Area: Maison Pourcel is naturally in the French Concession. It comprises the sixth and eighth floors of the Red House building, smack in the middle of Shaanxi Lu's HELLO-Watch-Bag-DVD corridor. That's a block or two south of Yan'an Lu, and a block or two north of Huaihai Lu, where Chez Louis -- the original, colonial-era Red House -- was.
What it is: A fancy French restaurant, with Michelin Stardust.
The Pourcel brothers have returned to Shanghai in two steps, after an inglorious sinking of
Sens & Bund, their original Shanghai project.
They are twins whose flagship French restaurant has been on both the good and bad side of the Michelin star. Their flagship,
Jardine de Sens, has risen as high as three. They have been darlings in France.
Like a lot of these starry chefs, they've got a mean biz streak, and have parlayed stars into business galaxies. Pourcel Incorporated's fine dining portfolio alone includes Bangkok, Tokyo, Casablanca, Geneva, Marrakech, Algiers, Dubai, and Shanghai -- twice.
Sens & Bund was first. When it went screwy in '08, they left Shanghai. The Expo brought them back to run 6SENS, the restaurant on top of the French Pavilion. That was step one. Step two is leaving that false economy for the real world: Maison Pourcel.
The location couldn't be better known among locals. The Red House was
the French restaurant in China's mind for decades. (
In this NYT time capsule from 1984, the paper summed it up as where "young men take their dates to show off with a knife and fork.") The last time this fine-dining dinosaur tried to update with a foreign partner,
it didn't go so well.
The Pourcels and their partners are going for round two. No doubt their hefty reputation calmed Red House's nerves. What's significantly different from Sens & Bund is that the Pourcels, and their company, have personally invested in this project. They have scores of consulting projects across the globe, but this is the first Pourcel venue outside of France funded with some of their own money, and so it's now called Maison Pourcel. They're invested in this, to the point that Jacques Pourcel and two of his top deputies will be living in Shanghai for six months of the year from now on. That's what they say.

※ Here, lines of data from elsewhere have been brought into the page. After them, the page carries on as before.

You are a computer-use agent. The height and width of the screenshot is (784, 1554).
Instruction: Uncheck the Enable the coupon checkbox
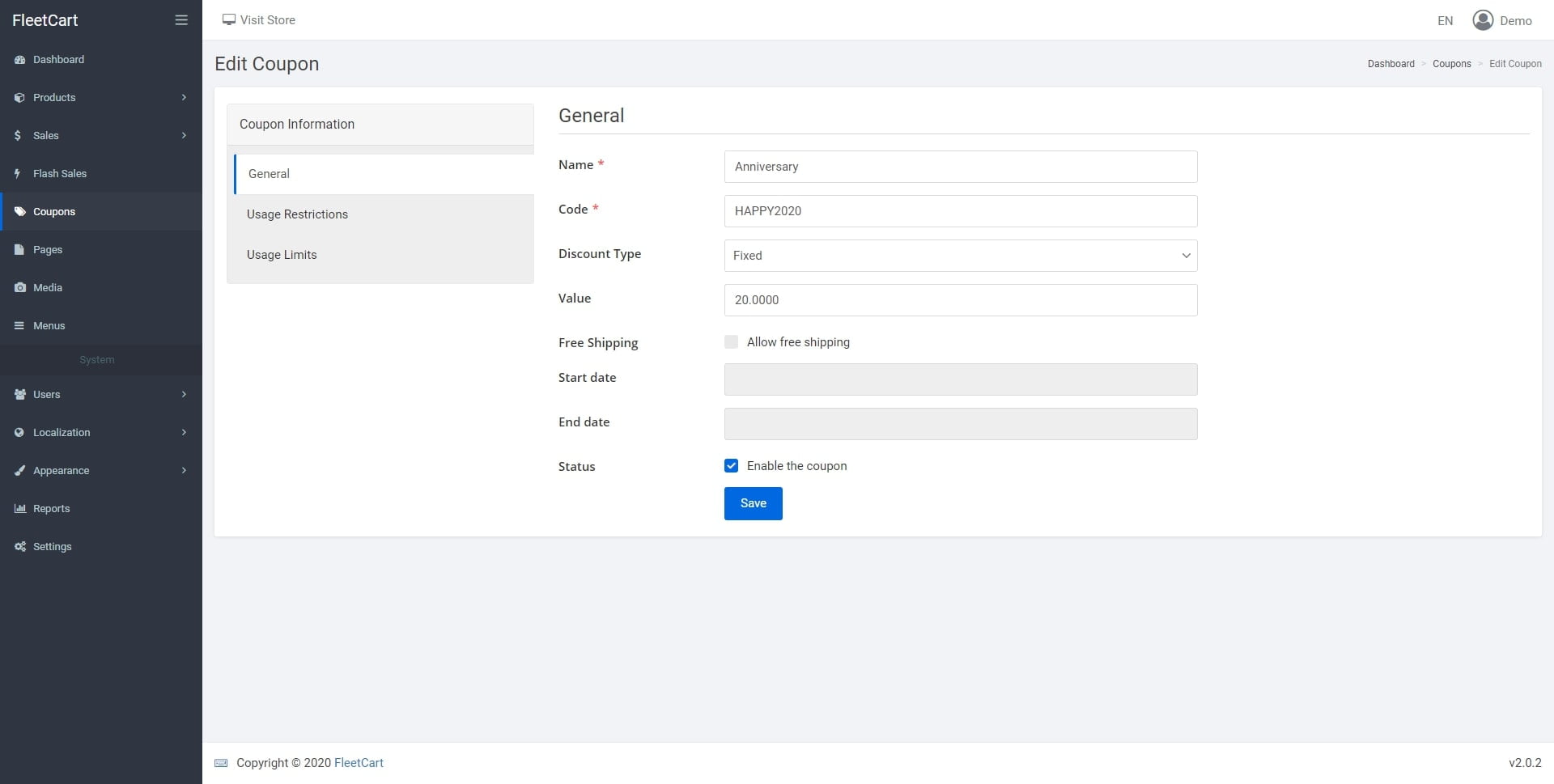pyautogui.click(x=732, y=466)
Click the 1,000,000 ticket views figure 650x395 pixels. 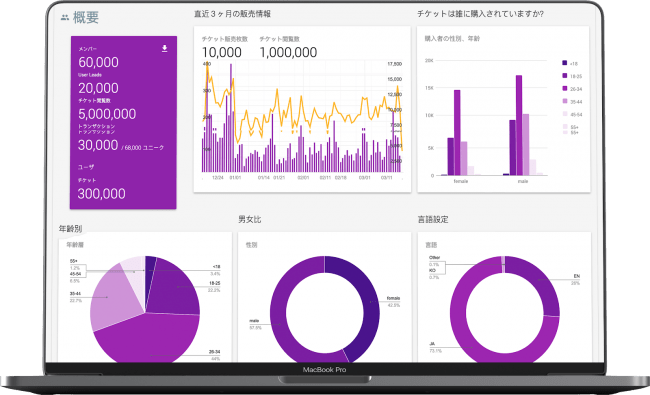click(288, 52)
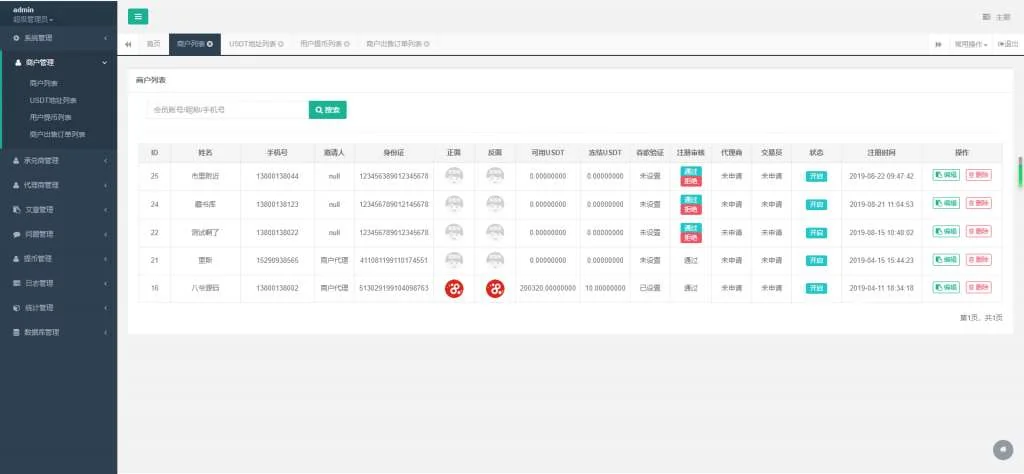This screenshot has width=1024, height=474.
Task: Open the red front ID image for ID 16
Action: coord(454,288)
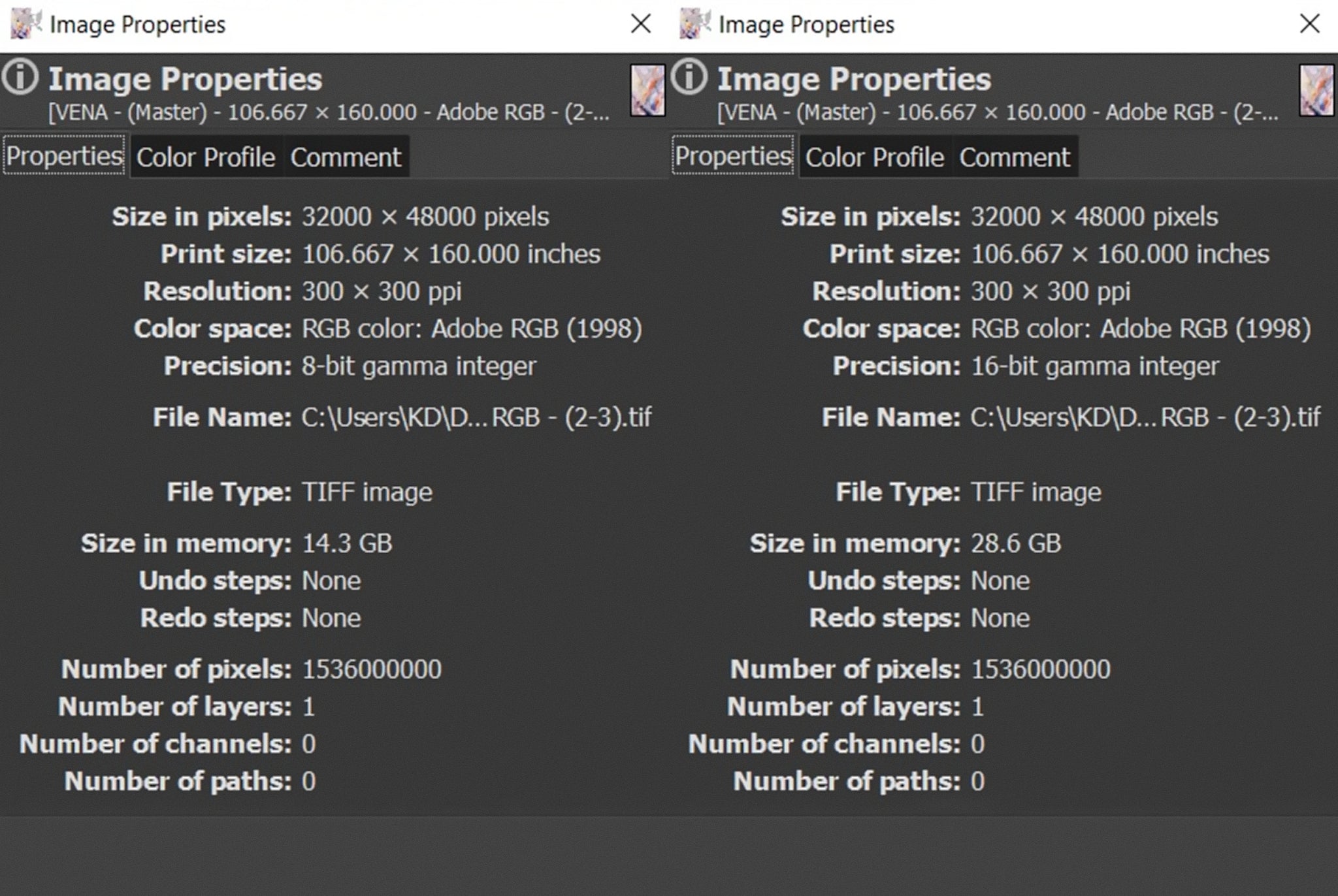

The eighth floor is where they go for broke. It's French fine-dining, with the Mediterranean influences these guys are known for. Frankly, alot of it is dated French cooking. It's modern circa the late '90s. There is mango and chicken, and green tea powder desserts among the ballotines and millefeuilles, and tons of squiggles and sauce dots. (The menu is broken up by section, and can be seen
here,
here,
here,
here here, and
here.) The sixth-floor is a relatively casual lounge with a terrace.
Atmosphere: Modern luxury. Black woods, marble marble marble, floor to ceiling windows wrapping around the eighth floor. An army of polished French managers and staff in black-on-black suits. The view of low-rise Shanghai stops only at the skyscrapers of Pudong, the neon towers of Huaihai Lu, and the office blocks on Nanjing. Jacques and Laurent Pourcel themselves greet you as you step off the elevator.
The lounge is more classic '30s Deco, without being overbearing. It is much more relaxed. When God turns off his hair dryer and the temperature becomes more amenable, their terrace is going to be a winner.
Damage: Pack cash like you're going to the Bund. Tapas at the sixth floor are more reasonable, but you'll still need a few hundred to occupy a seat with any kind of dignity.
Who's going: Maison Pourcel's eighth floor is for special occasions, business dinners, and people who hunt Big Chefs. Last night, it was almost exclusively Rich Chinese, and that's what they want: people who know the Red House's reputation, feel comfortable with French food, and can spend, spend, spend.